» **YOUR TASK**: What is needed is every line of the data that includes the word "checkbox". Please copy each one.

» **RECORDS FOR PROCESSING**:
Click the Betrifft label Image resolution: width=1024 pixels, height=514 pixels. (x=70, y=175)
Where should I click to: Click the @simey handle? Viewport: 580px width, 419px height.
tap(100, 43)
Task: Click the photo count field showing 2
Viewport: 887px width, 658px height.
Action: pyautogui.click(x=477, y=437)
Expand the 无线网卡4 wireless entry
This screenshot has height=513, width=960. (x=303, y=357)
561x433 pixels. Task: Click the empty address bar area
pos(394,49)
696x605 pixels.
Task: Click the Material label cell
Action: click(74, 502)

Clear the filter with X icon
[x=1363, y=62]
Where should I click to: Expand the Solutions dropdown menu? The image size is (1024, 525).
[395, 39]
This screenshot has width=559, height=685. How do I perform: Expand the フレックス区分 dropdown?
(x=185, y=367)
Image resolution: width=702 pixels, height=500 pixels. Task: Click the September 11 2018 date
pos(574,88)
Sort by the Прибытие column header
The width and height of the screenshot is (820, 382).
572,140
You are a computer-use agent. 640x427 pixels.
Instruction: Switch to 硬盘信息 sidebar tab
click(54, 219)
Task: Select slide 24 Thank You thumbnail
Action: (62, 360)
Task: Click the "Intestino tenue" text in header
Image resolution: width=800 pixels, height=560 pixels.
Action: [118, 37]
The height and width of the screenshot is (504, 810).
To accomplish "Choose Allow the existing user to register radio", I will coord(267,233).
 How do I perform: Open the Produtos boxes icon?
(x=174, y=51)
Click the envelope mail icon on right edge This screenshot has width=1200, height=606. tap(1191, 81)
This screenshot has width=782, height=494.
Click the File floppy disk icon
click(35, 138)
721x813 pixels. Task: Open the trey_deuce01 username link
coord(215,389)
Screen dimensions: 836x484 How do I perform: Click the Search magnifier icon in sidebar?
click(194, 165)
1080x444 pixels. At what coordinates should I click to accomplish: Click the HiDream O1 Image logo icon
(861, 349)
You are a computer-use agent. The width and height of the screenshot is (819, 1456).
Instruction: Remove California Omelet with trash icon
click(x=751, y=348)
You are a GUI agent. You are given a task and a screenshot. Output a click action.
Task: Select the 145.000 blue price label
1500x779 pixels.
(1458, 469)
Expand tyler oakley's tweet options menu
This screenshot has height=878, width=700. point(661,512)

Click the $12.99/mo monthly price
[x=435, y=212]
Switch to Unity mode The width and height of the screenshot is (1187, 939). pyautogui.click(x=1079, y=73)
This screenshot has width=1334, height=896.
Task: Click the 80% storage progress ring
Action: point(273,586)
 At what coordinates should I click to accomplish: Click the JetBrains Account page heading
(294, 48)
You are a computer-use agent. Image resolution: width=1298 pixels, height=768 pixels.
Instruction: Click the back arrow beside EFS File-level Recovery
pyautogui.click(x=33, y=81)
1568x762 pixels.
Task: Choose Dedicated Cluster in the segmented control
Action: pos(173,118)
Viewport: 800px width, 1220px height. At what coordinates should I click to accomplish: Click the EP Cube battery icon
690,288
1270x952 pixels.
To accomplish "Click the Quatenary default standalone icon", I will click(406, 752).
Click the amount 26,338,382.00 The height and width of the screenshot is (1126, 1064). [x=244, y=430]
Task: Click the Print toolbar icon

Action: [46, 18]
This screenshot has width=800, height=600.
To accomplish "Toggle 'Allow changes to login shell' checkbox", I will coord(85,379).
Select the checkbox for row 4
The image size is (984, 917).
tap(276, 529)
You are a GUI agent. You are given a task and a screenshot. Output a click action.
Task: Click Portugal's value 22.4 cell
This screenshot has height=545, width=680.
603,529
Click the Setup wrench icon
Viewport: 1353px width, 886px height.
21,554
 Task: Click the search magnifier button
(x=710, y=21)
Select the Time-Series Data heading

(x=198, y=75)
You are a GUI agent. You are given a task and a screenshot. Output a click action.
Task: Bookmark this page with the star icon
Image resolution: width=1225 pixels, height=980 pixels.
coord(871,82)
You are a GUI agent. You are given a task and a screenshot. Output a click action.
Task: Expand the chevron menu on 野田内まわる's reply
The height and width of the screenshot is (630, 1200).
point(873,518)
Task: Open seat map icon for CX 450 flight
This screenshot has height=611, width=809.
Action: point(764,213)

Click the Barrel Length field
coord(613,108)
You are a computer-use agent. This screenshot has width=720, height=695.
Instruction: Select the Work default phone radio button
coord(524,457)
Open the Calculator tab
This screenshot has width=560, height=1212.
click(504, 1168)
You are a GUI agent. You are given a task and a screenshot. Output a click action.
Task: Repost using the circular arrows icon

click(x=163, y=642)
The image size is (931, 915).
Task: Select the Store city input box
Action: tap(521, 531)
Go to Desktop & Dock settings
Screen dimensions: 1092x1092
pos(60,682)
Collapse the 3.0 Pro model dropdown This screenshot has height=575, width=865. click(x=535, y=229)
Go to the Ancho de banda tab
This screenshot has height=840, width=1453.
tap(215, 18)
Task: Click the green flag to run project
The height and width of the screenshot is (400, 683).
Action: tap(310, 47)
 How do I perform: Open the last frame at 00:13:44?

» **RESULT**:
To accomplish "Toggle 'Allow changes to login shell' checkbox", I will coord(85,379).
Select the checkbox for row 4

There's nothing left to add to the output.